(Collected data)
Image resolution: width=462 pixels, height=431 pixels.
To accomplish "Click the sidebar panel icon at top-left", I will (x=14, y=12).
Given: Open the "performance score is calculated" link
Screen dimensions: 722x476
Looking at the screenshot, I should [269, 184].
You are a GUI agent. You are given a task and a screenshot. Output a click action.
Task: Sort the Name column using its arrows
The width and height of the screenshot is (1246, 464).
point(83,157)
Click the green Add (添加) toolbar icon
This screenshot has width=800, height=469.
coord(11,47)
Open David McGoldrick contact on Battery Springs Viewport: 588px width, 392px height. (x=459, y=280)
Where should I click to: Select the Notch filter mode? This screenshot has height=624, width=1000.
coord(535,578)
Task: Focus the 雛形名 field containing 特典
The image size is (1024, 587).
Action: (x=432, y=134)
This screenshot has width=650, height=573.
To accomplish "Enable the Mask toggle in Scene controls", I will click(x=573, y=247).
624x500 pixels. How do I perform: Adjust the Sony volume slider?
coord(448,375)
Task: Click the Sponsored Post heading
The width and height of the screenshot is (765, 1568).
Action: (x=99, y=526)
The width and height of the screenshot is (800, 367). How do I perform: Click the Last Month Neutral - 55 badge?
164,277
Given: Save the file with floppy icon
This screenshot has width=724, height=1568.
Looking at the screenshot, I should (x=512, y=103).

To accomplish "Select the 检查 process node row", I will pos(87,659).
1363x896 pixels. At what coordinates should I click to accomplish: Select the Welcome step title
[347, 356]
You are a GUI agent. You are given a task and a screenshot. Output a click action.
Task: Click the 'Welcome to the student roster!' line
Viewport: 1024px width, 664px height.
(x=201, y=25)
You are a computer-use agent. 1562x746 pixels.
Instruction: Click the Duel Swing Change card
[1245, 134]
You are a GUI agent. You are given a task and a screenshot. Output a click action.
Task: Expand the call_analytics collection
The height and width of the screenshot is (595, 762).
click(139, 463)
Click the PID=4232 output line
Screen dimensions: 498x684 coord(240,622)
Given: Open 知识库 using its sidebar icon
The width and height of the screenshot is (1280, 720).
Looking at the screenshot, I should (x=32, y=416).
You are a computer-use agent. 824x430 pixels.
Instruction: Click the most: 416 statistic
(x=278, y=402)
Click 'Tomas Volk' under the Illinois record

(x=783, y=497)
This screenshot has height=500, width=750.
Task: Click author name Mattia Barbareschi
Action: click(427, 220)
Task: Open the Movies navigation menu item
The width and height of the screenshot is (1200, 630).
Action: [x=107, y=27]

Task: Give back exactly the lines from the first line of the records through the line holding "Given: Save the file with floppy icon", including both of those lines and leaving out all others.

Output of the exercise:
Image resolution: width=462 pixels, height=431 pixels.
To accomplish "Click the sidebar panel icon at top-left", I will (x=14, y=12).
Given: Open the "performance score is calculated" link
Screen dimensions: 722x476
Looking at the screenshot, I should [269, 184].
You are a GUI agent. You are given a task and a screenshot. Output a click action.
Task: Sort the Name column using its arrows
The width and height of the screenshot is (1246, 464).
point(83,157)
Click the green Add (添加) toolbar icon
This screenshot has width=800, height=469.
coord(11,47)
Open David McGoldrick contact on Battery Springs Viewport: 588px width, 392px height. (x=459, y=280)
Where should I click to: Select the Notch filter mode? This screenshot has height=624, width=1000.
coord(535,578)
Task: Focus the 雛形名 field containing 特典
The image size is (1024, 587).
Action: (x=432, y=134)
This screenshot has width=650, height=573.
To accomplish "Enable the Mask toggle in Scene controls", I will click(x=573, y=247).
624x500 pixels. How do I perform: Adjust the Sony volume slider?
coord(448,375)
Task: Click the Sponsored Post heading
The width and height of the screenshot is (765, 1568).
Action: (x=99, y=526)
The width and height of the screenshot is (800, 367). How do I perform: Click the Last Month Neutral - 55 badge?
164,277
Given: Save the file with floppy icon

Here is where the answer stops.